**Problem to work on:**
Where the listing below reaches the line containing "Finance Application (590, 1492)", start writing out lines exactly, and stop once the line containing "ZOMBIE Knowledge Base" has been written.

**Material provided:**
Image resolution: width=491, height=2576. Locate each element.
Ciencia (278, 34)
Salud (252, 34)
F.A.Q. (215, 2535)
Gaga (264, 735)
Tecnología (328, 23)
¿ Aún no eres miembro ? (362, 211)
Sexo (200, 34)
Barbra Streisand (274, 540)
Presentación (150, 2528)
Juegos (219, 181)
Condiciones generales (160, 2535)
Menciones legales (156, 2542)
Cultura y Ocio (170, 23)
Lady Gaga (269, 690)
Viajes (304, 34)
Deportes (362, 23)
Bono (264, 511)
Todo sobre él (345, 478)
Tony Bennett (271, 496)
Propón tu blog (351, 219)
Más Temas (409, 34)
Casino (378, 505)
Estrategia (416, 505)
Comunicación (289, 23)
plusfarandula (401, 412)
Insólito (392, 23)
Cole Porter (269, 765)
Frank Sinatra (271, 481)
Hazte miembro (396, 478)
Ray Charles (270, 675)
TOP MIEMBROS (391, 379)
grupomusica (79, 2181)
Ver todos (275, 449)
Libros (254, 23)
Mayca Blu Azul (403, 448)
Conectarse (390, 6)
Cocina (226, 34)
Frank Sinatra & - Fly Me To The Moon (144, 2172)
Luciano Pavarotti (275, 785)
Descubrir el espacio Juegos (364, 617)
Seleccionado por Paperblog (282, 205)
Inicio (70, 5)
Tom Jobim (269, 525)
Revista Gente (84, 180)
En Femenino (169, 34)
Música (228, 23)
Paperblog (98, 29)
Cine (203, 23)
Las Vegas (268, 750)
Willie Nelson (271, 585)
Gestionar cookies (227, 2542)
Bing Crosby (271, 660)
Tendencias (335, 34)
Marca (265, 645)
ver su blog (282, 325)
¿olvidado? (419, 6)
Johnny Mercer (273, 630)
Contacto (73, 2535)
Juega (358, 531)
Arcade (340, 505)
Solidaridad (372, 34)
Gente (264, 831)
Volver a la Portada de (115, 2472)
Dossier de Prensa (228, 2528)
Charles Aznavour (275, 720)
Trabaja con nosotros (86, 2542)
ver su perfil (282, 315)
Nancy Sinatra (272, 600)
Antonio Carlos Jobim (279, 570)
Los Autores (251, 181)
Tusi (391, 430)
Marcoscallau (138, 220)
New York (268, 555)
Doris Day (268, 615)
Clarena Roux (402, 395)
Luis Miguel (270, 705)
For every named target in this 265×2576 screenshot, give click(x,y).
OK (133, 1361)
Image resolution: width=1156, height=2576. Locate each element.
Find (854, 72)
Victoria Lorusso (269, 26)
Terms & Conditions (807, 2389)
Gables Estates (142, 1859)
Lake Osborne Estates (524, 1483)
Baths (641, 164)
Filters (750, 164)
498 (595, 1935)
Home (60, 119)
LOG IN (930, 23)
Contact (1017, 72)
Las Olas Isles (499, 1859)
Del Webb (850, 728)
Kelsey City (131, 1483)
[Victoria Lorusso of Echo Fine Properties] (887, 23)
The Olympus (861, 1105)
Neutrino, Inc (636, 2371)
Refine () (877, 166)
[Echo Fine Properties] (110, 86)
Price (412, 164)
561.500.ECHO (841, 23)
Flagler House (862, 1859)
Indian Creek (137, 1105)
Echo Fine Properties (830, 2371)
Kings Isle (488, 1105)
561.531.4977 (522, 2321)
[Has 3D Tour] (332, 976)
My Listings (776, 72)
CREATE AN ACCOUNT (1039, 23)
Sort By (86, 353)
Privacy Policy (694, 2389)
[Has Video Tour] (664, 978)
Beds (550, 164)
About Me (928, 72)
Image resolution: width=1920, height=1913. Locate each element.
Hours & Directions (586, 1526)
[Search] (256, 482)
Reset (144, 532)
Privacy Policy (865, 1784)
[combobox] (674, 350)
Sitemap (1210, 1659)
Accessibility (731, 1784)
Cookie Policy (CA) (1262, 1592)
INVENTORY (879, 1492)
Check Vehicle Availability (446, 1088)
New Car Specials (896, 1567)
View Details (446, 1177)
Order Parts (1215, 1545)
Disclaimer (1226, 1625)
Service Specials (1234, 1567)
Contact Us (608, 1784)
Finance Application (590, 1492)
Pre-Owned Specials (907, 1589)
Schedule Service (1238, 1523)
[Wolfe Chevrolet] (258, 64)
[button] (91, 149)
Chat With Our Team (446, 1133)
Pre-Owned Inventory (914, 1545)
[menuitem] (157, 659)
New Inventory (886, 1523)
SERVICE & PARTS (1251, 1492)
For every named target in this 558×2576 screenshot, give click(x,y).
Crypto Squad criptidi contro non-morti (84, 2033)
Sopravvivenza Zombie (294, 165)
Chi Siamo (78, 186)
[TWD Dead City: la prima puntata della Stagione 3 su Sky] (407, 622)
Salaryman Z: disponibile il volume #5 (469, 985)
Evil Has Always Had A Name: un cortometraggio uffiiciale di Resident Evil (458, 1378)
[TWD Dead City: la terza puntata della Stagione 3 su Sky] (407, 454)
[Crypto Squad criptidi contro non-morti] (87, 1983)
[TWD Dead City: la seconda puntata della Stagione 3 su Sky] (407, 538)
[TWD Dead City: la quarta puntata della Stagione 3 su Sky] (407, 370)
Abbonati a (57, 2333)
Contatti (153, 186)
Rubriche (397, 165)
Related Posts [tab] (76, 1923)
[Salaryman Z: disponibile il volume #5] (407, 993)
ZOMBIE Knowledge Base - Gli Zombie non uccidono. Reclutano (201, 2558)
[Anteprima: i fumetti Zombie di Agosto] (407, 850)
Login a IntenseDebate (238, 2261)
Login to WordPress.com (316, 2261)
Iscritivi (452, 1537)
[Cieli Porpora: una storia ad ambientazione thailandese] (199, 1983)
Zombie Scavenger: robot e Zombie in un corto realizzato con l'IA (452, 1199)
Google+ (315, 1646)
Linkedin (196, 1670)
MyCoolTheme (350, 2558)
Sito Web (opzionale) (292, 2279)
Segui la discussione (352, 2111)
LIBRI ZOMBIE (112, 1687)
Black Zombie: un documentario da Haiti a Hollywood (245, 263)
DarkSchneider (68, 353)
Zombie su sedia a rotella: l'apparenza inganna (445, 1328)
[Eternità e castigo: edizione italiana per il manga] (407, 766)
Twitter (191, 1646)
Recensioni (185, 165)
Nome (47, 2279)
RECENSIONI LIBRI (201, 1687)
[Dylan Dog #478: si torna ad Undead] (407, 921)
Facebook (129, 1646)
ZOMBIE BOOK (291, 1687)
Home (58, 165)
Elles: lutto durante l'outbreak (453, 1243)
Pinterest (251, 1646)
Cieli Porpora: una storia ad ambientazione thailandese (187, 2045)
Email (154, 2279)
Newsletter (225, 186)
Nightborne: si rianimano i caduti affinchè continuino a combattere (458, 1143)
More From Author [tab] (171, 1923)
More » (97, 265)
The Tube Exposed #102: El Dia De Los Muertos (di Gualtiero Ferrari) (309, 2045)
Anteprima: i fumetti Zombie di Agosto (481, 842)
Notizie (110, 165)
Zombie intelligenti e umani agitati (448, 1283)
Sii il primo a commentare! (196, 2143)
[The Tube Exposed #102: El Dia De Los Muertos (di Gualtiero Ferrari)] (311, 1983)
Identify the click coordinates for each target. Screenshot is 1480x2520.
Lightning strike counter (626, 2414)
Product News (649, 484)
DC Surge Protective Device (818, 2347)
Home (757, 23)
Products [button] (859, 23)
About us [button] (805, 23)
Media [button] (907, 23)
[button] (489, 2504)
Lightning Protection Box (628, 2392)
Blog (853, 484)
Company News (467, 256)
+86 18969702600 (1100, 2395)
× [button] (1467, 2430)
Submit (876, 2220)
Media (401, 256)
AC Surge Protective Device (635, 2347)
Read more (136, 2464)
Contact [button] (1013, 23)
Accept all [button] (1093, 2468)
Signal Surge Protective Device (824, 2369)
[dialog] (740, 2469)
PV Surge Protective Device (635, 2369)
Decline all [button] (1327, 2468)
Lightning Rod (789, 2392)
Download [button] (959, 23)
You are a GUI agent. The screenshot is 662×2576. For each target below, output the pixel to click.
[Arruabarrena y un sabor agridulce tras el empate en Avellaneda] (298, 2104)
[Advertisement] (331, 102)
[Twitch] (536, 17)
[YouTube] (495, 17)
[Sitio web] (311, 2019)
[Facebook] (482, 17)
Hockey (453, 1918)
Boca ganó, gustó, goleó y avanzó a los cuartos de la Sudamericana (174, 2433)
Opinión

**Expected answer:**
Finance Application (590, 1492)
Pre-Owned Specials (907, 1589)
Schedule Service (1238, 1523)
[Wolfe Chevrolet] (258, 64)
[button] (91, 149)
Chat With Our Team (446, 1133)
Pre-Owned Inventory (914, 1545)
[menuitem] (157, 659)
New Inventory (886, 1523)
SERVICE & PARTS (1251, 1492)
For every named target in this 558×2576 screenshot, give click(x,y).
Crypto Squad criptidi contro non-morti (84, 2033)
Sopravvivenza Zombie (294, 165)
Chi Siamo (78, 186)
[TWD Dead City: la prima puntata della Stagione 3 su Sky] (407, 622)
Salaryman Z: disponibile il volume #5 (469, 985)
Evil Has Always Had A Name: un cortometraggio uffiiciale di Resident Evil (458, 1378)
[TWD Dead City: la terza puntata della Stagione 3 su Sky] (407, 454)
[Crypto Squad criptidi contro non-morti] (87, 1983)
[TWD Dead City: la seconda puntata della Stagione 3 su Sky] (407, 538)
[TWD Dead City: la quarta puntata della Stagione 3 su Sky] (407, 370)
Abbonati a (57, 2333)
Contatti (153, 186)
Rubriche (397, 165)
Related Posts [tab] (76, 1923)
[Salaryman Z: disponibile il volume #5] (407, 993)
ZOMBIE Knowledge Base - Gli Zombie non uccidono. Reclutano (201, 2558)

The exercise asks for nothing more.